*The data*:

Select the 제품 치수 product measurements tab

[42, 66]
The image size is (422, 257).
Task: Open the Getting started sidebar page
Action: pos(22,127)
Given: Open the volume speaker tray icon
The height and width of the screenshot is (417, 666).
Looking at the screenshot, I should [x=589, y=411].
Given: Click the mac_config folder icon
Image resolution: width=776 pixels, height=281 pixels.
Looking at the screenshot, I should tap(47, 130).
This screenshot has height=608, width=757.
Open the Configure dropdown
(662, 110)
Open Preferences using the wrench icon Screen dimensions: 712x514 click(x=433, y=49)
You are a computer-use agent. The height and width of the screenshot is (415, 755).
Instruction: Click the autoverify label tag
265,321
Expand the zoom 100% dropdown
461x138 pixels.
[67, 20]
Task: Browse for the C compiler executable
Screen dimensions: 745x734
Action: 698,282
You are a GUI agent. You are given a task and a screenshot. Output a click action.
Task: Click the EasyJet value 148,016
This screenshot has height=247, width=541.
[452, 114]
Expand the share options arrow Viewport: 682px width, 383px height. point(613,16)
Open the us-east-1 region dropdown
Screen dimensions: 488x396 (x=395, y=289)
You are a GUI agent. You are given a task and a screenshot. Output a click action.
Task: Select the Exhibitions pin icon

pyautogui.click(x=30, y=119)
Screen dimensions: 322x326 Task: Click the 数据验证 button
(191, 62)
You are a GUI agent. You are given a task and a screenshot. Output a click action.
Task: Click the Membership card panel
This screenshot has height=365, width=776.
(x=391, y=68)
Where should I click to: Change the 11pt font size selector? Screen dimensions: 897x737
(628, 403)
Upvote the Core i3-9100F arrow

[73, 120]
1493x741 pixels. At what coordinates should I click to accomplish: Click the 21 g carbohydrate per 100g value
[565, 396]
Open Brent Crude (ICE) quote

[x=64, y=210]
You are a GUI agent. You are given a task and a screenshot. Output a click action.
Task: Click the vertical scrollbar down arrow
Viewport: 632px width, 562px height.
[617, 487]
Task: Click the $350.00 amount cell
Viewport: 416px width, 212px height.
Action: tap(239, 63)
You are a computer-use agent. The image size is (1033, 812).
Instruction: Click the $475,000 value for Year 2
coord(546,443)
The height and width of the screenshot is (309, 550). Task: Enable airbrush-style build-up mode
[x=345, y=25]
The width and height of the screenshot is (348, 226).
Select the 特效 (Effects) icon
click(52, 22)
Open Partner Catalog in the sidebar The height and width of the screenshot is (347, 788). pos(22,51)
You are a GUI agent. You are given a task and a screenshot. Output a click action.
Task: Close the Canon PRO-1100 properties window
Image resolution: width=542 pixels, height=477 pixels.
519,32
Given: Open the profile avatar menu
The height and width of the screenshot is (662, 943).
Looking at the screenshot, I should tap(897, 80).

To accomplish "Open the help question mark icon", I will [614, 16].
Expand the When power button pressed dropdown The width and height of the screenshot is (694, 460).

*About this task*: Write out the line containing "Task: Click the vertical scrollbar down arrow" and every line after it through the end of the entries. Keep each one exactly as it is, and add nothing.

*Answer space*:
Task: Click the vertical scrollbar down arrow
Viewport: 632px width, 562px height.
[617, 487]
Task: Click the $350.00 amount cell
Viewport: 416px width, 212px height.
Action: tap(239, 63)
You are a computer-use agent. The image size is (1033, 812).
Instruction: Click the $475,000 value for Year 2
coord(546,443)
The height and width of the screenshot is (309, 550). Task: Enable airbrush-style build-up mode
[x=345, y=25]
The width and height of the screenshot is (348, 226).
Select the 特效 (Effects) icon
click(52, 22)
Open Partner Catalog in the sidebar The height and width of the screenshot is (347, 788). pos(22,51)
You are a GUI agent. You are given a task and a screenshot. Output a click action.
Task: Close the Canon PRO-1100 properties window
Image resolution: width=542 pixels, height=477 pixels.
519,32
Given: Open the profile avatar menu
The height and width of the screenshot is (662, 943).
Looking at the screenshot, I should tap(897, 80).

To accomplish "Open the help question mark icon", I will [614, 16].
Expand the When power button pressed dropdown The width and height of the screenshot is (694, 460).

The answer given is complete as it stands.